Murders down, robberies up
Cape Town - The number of murders committed in South Africa has continued to drop, but house robberies have increased by more than a quarter, according to Police Minister Nathi Mthethwa.
Releasing the police's crime statistics for the 2008/9 financial year, he also said police were concerned at a 41.5% hike in the number of business robberies, mostly targeting small businesses.
Cash-in-transit robberies declined by 2.3% during the period, which ended on March 31 this year.
"This, we agree, is not much decrease compared to the same period last year. It is a decrease nevertheless," he told a media briefing at Parliament on Tuesday.
Bank robberies dropped by 29.2%, and ATM attacks by 10%, while figures since January this year would seem to indicate that the ATM statistic was dropping even further.
House robberies 'intrusive'
Mthethwa said the police were concerned at the 27% increase in house robberies.
"It is one of the crimes that are the most intrusive and personalised," he said.
"We simply cannot tolerate a situation where people do not feel safe in their homes."
House robberies affected people from all walks of life, and were not restricted to wealthy areas.
The police recognised that they needed to do more, and had begun an audit of how they deployed their human and material resources, and the timing of that deployment.
"Equally, we realise that we need greater engagement with affected communities," he said.
"Communities must ensure that those who represent them on the community policing forums are an equal partner with the police in establishing the programme of action in addressing the needs and to monitor the implementation thereof.
"This engagement will assist us in refining our approach to dealing with house robberies," Mthethwa said.
Murder rates declining
He said murder and attempted murder had been steadily declining over the past couple of years, and the police were pleased that they continued to do so.
During the year under review murder dropped by 3.4% and attempted murder by 4.3%.
Common assault was 4.3% down, and assault with intention to commit grievous bodily harm down by 4.7%.
However, the 2.7% increase in stock theft was a matter of serious concern, as it impacted negatively on people in rural communities.
Sexual offences increased by 10.1%. Part of this could be accounted for by changes in legislation, which had introduced new categories of crime. But it was still "not good".
Mthethwa said the release of the statistics was not merely to quantify crime or create a debate in society.
Call to action
"We believe that this is a call to action for government, business, NGOs and communities," he said.

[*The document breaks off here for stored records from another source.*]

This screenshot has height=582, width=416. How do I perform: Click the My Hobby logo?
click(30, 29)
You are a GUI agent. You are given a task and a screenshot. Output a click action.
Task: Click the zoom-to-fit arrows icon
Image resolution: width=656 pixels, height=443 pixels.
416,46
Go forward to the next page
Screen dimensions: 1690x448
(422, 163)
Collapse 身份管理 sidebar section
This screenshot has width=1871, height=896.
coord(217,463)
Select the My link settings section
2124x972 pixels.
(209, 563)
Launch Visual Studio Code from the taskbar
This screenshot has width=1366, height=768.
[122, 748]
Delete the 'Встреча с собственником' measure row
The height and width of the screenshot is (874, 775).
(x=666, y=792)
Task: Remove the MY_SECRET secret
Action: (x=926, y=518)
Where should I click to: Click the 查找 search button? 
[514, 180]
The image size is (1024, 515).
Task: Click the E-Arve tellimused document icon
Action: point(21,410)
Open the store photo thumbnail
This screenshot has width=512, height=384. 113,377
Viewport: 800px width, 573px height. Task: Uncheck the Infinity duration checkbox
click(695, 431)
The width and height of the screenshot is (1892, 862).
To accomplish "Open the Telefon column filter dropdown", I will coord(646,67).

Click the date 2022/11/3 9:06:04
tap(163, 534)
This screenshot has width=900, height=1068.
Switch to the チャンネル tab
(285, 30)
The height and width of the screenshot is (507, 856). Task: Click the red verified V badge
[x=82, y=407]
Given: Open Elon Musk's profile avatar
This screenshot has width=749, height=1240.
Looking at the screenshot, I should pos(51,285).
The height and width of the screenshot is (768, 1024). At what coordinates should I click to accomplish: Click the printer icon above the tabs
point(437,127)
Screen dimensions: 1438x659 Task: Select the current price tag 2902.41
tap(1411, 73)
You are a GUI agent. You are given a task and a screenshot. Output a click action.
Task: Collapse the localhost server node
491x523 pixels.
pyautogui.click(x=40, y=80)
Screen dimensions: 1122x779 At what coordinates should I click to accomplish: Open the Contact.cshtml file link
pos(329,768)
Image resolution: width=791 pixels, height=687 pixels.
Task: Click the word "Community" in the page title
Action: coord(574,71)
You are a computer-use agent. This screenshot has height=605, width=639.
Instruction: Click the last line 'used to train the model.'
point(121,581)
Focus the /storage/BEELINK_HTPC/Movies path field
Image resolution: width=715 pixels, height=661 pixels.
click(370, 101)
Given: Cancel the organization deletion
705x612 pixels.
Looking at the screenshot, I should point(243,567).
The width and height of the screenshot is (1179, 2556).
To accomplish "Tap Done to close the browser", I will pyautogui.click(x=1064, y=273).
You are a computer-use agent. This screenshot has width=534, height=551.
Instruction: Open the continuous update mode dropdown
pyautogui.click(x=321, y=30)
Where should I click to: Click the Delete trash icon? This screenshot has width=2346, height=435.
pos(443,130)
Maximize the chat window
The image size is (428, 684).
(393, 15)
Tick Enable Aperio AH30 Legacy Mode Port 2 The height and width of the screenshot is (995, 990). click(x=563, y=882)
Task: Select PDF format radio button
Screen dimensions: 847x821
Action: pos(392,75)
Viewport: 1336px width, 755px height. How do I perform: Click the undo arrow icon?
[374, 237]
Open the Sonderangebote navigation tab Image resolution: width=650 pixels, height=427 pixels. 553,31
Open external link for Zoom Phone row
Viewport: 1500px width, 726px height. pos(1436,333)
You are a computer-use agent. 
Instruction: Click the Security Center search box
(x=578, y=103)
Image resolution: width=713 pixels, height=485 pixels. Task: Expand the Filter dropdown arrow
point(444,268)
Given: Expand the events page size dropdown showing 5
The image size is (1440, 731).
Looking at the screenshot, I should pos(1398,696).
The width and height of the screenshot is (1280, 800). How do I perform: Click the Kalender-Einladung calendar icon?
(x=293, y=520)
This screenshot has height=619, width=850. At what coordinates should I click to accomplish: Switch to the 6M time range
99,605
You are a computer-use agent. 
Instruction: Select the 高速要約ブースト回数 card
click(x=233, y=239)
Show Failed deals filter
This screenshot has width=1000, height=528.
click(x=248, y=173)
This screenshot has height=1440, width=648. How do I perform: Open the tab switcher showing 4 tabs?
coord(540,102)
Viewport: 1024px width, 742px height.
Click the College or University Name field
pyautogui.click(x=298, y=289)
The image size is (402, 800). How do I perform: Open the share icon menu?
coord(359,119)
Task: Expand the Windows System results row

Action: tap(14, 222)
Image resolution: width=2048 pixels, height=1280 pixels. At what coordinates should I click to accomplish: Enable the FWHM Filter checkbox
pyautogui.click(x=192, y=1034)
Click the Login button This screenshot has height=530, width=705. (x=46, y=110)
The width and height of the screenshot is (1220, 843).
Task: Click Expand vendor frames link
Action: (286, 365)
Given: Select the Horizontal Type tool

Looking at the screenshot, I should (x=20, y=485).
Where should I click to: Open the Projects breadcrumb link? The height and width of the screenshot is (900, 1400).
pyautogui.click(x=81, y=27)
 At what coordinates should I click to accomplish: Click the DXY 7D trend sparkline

"As you will observe, in the various breakdowns of crime trends over the past fiscal year, there are areas where we are making progress. At the same time there are those where we are still lagging behind.
"Nevertheless, the ANC government remains unmoved in its commitment to securing a better life for all, and the fight against crime is an integral part of ensuring this better life."
He said contact crime currently accounted for 32.7% of all crime.
It was this form of crime that was generally associated with violence.
The police were therefore encouraged by the decrease in five of the seven contact crime categories.